Nutzungsrechte für China: Kambodschanische Marinebasis Ream am Golf von Thailand Bild: Heng Sinith/AP Photos/picture alliance

Ein Beispiel für die jüngste diplomatische Offensive der USA in der Region:  Austin reiste unmittelbar nach dem Shangri-La-Forum nach Bangkok zu Gesprächen mit dem thailändischen Regierungschef und Verteidigungsminister Prayuth Chan-ocha. Der hatte sich 2014 an die Macht geputscht und sich später in einem umstrittenen Wahlverfahren zum Ministerpräsidenten wählen lassen. Austins Besuch diente nach Angaben beider Seiten der Stärkung der bilateralen militärischen Beziehungen, die infolge des Putschs von den USA zeitweise heruntergestuft worden waren.

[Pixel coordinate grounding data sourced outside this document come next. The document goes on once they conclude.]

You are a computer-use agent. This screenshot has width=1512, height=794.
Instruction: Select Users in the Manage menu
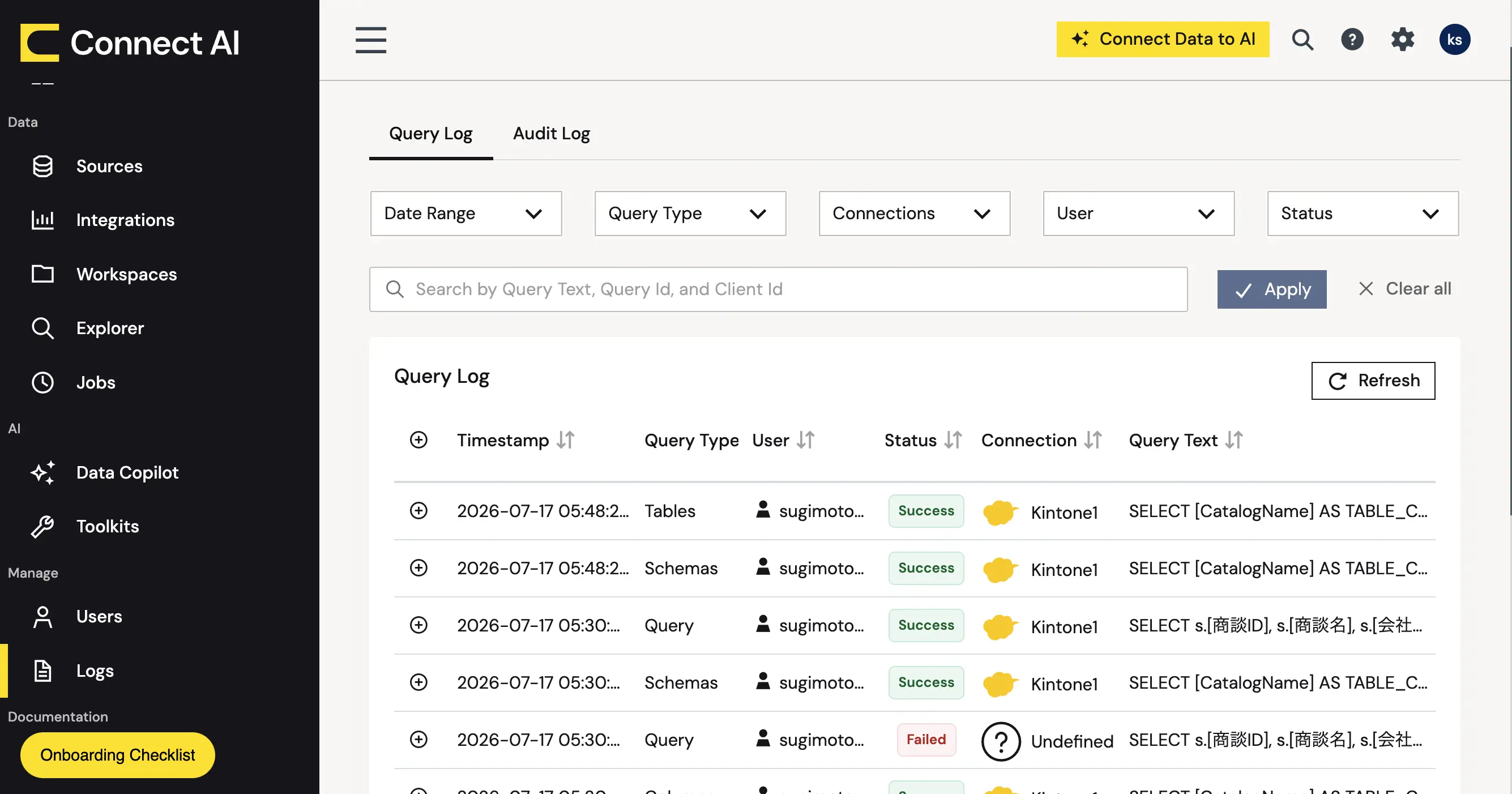[x=99, y=616]
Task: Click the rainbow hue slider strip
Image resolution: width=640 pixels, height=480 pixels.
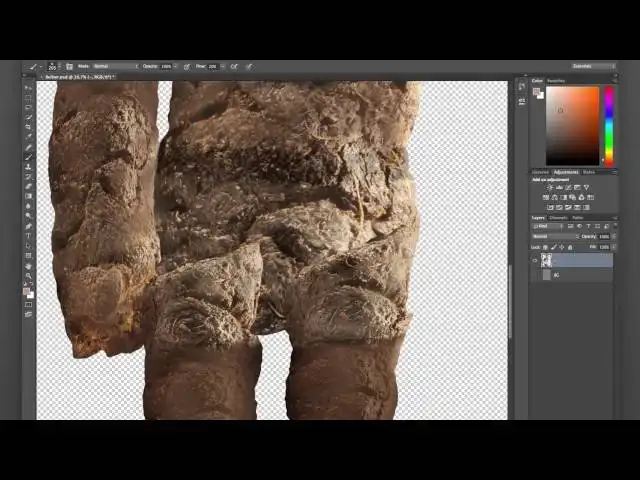Action: (608, 125)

Asiatische Partner mit eigenen Interessen

Das benachbarte Kambodscha hingegen hat sich dem übermächtigem wirtschaftlichem und politischen Einfluss Chinas weitgehend ausgeliefert. Das Land blockiert dementsprechend schon seit Jahren eine gemeinsame Position der ASEAN gegenüber China zu den Territorialstreitigkeiten im Südchinesischen Meer. Die USA beobachten derzeit misstrauisch den Ausbau des kambodschanischen Marinestützpunkts Ream am Golf von Thailand, der von China finanziert wird; China erhält dafür laut Reuters auf einem Teil des Stützpunkts exklusive Nutzungsrechte. Andererseits hat Kambodschas Langzeit-Autokrat Hun Sen unlängst überraschende Eigenständigkeit auf außenpolitischem Gebiet bewiesen und im Gegensatz zum großen Bruder in Peking klar Stellung gegen Russlands Krieg in der Ukraine bezogen.

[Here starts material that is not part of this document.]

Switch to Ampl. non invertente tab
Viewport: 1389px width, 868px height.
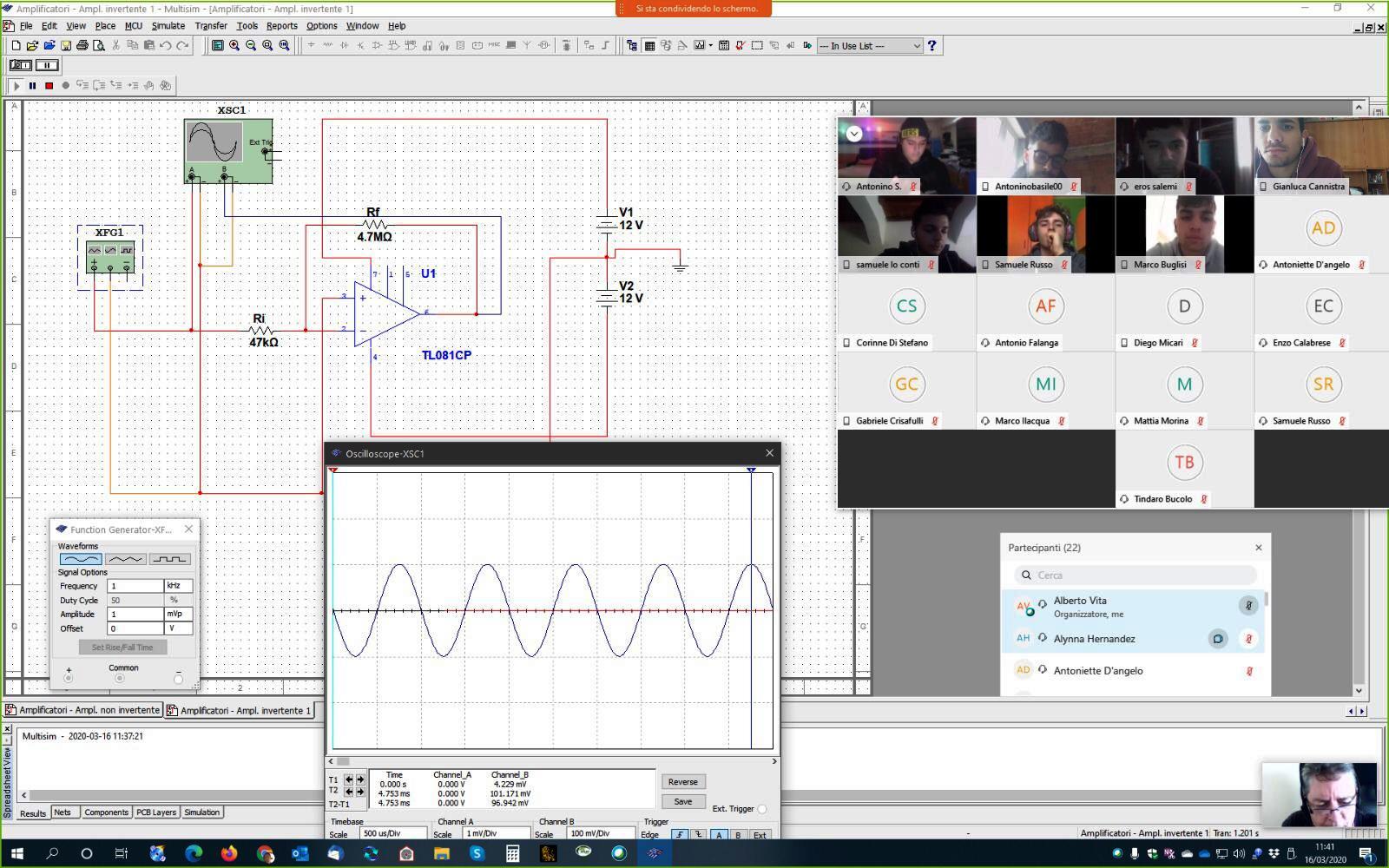pos(83,710)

Sympathieverteilung in Südostasien zwischen China und USA

"Bei vielen südostasiatischen Ländern ist es so, dass sie Hedging (eigentlich Absicherung gegen Risiken beim Börsenhandel – Red.) betreiben”, erklärt Andreas Ufen vom deutschen GIGA-Institut in Hamburg im Gespräch mit der DW. In Bezug auf internationale Beziehungen wolle man sich nicht eindeutig pro-amerikanisch oder pro-chinesisch positionieren, sondern eher 'lavieren', um im Rahmen der wirtschaftlichen Möglichkeiten bestmöglich zu handeln.

"In erster Linie geht es bei der ASEAN um Freihandel und darum, sich informell abzustimmen und zu versuchen, Konflikte innerhalb Südostasiens zu vermeiden", so Ufen weiter. 1967, also zur Zeit des Vietnam-Krieges, als Bund zur wirtschaftlichen Zusammenarbeit und Förderung des Friedens in Südostasien gegründet, habe die ASEAN entscheidend zum wirtschaftlichen Aufschwung in der Region und der Vermeidung von Konflikten zwischen den Mitgliedsstaaten beigetragen.

"Soft Power der ASEAN"

Der indonesische Verteidigungsminister Prabowo Subianto empfahl dieses Erfolgsrezept auf dem Shangri-La-Dialog auch als Lösung oder zumindest Vorbild für die von seinem Amtskollegen aus Singapur angesprochenen Verwerfungen und bedrohlichen Szenarien der aktuellen Weltpolitik. "Aus unserer Sicht (der ASEAN-Länder – Red.) müssen wir nach Verständigung und Austausch streben. Wir haben der Welt bewiesen, dass ehemalige Rivalen und Feinde rund 50 Jahre lang friedliche Zusammenarbeit und Wirtschaftsaufschwung erzielen konnten. Wir haben den 'asiatischen Weg' zur Lösung solcher Herausforderungen gefunden."

Indonesiens Prabowo Subianto: "Asiatischer Weg" hat ASEAN zum Erfolg gemachtBild: Rifkianto Nugroho/Detik.com

Kritische Beobachter mögen diese schon öfter gehörte Beschwörung des "asiatischen Wegs" als Bemäntelung der politischen Wirkungslosigkeit der ASEAN belächeln. Andererseits gesteht Andreas Ufen vom GIGA-Institut der ASEAN eine Form von geopolitischer Macht zu, die nur schwer definierbar sei. "Es ist keine militärische Macht, sondern eher eine informelle Macht, wo es um Diskurs geht und in dem die ASEAN eine wichtige Vermittlerrolle einnimmt", so Ufen. Diese Art von "Soft Power" sei es, die die ASEAN auf der geopolitischen Weltbühne ausüben kann, nicht zuletzt um die Interessen der kleinen Länder vor dem Einfluss der Großmächte zu schützen.